Unfortunately the owners of CNN.COM are none the wiser that someone has looked
at their page. Sites who use hits to calculate how many users are viewing
their site never hear about the hits that get delivered from proxies located
all around the world.
The next problem is with hits themselves. Without going into the intricacies of what can be done on a web page, a typical web page consists of text and graphics. A web page that consists of only text registers 1 hit when a browser looks at it. A page that contains 10 graphics and text will deliver 11 hits when a browser looks at it. 1 for the text and 1 each for the graphics. As you can imagine this causes a major distortion in your web site figures. The more graphics you put on a site, the more hits you receive.

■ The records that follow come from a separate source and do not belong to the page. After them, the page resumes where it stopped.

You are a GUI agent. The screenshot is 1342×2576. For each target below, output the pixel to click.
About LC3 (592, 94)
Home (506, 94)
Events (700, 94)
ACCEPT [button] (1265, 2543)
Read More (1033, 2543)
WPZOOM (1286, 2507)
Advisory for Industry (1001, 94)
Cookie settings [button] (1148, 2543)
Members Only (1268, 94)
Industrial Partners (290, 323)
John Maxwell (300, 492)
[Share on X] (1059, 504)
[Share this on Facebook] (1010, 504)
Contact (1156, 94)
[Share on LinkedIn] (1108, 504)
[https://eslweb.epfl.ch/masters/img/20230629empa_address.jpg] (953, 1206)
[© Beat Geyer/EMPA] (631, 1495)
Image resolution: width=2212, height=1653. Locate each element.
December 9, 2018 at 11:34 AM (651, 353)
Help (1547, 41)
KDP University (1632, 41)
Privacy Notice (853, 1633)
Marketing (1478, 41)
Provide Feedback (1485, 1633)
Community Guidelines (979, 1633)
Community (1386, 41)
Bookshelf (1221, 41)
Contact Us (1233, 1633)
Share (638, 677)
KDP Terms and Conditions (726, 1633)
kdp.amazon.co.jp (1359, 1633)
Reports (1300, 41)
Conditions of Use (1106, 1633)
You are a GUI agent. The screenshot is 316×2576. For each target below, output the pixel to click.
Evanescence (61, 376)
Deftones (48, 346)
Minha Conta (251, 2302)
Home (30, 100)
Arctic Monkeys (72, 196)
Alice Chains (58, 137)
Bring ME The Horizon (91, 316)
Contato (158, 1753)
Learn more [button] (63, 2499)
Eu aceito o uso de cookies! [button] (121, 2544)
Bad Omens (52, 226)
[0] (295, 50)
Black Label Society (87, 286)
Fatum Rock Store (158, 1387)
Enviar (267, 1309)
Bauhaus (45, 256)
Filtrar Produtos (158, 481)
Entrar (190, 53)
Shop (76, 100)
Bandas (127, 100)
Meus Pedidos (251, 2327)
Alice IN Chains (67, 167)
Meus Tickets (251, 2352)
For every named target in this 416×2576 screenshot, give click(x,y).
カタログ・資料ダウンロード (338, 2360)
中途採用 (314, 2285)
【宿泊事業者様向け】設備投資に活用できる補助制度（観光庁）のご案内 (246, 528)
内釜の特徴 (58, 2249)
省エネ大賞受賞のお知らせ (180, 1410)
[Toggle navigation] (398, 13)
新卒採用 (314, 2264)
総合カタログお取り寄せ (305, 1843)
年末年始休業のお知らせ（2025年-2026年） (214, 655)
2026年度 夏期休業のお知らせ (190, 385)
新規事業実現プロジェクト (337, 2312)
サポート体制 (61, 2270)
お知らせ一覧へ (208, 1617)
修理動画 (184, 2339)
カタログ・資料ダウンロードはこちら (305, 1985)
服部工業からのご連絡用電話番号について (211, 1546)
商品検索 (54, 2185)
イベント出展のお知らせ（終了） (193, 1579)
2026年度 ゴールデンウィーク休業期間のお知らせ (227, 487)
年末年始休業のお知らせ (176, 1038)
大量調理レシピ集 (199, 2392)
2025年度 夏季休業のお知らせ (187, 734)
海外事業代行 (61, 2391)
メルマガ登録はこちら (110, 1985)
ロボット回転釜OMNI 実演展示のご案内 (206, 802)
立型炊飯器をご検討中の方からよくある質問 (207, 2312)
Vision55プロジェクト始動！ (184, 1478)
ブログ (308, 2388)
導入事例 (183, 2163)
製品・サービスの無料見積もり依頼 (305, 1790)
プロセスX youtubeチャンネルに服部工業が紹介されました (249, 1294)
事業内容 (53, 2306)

On the flip side of this rather distorted coin lies the search engines. A quick survey I did found more than 200 companies that are making their living by exploring the web and cataloguing every page they can lay their hands on. These companies use sophisticated computers to browse the web and follow every link on every page. If we take our Stones site as an example, a search engine would start at our home page and then follow every link to our unit trust site, our restaurant guide, our business directory, Hyperactive our web design company and so on and so forth. At each of those pages it would again follow links to the next level until it could find no more pages.
Companies who publish web sites don’t often take into account the fact that search engines may account for a significant number of hits on their site. Those who do, may quickly (and correctly so) reach the conclusion that the more pages they have on their site, the more hits they will get from the search engines. One search engine working its way through a site with 10 pages, each with 5 graphics on them, will notch up 60 hits (10 x text page hits and 10 x 5 graphics hits on each page). If that same site were to re- arrange itself so that instead of displaying that information on 10 pages, it split the information and displayed it on 20 pages with links between the pages, the hits for the site would double (20 x text page hits and 20 x 5 graphics hits on each page) just from that one search engine. Now take the 200 or so search engines that may be working their way through a site at any one time…
Users a much more accurate way of tracking usage.
Most reasonable web statistics software, records not only hits but users
sessions. A timeout is set, perhaps 15 minutes (which is what we use), and
then a person entering a site and remaining active (not pausing for longer
than 15 minutes), will count as one user session. This means that Joe Bloggs
entering a site at 8:15 on a Monday morning and browsing through 30 or 40
pages (perhaps 150 to 200 hits) without a break of longer than 15 minutes
would count as 1 user session. Likewise a search engine doing the same thing
would also only record 1 user session, even if it spent 6 hours perusing a
site. The search engine dilemma mentioned above is not likely to distort user
session statistics enough to be meaningful.
If this is taken a step further and unique user sessions are measured, then it is likely that a more accurate picture of web site usage will appear. Unique user sessions count only different people that browse a website so that even if a person spends more than 15 minutes away from a website, they are still measured as one user.
The way forward
The measurement of web site visitors is likely to remain an inexact science
until such time as research companies step into the arena and turn web site
statistics into a business. At that time standards can be a agreed and
webmasters will be forced to report usage in a standard manner. Until then, it
is likely that we will always be attempting to make sense of disparate
reporting which depends only on the whim of the person doing the reporting.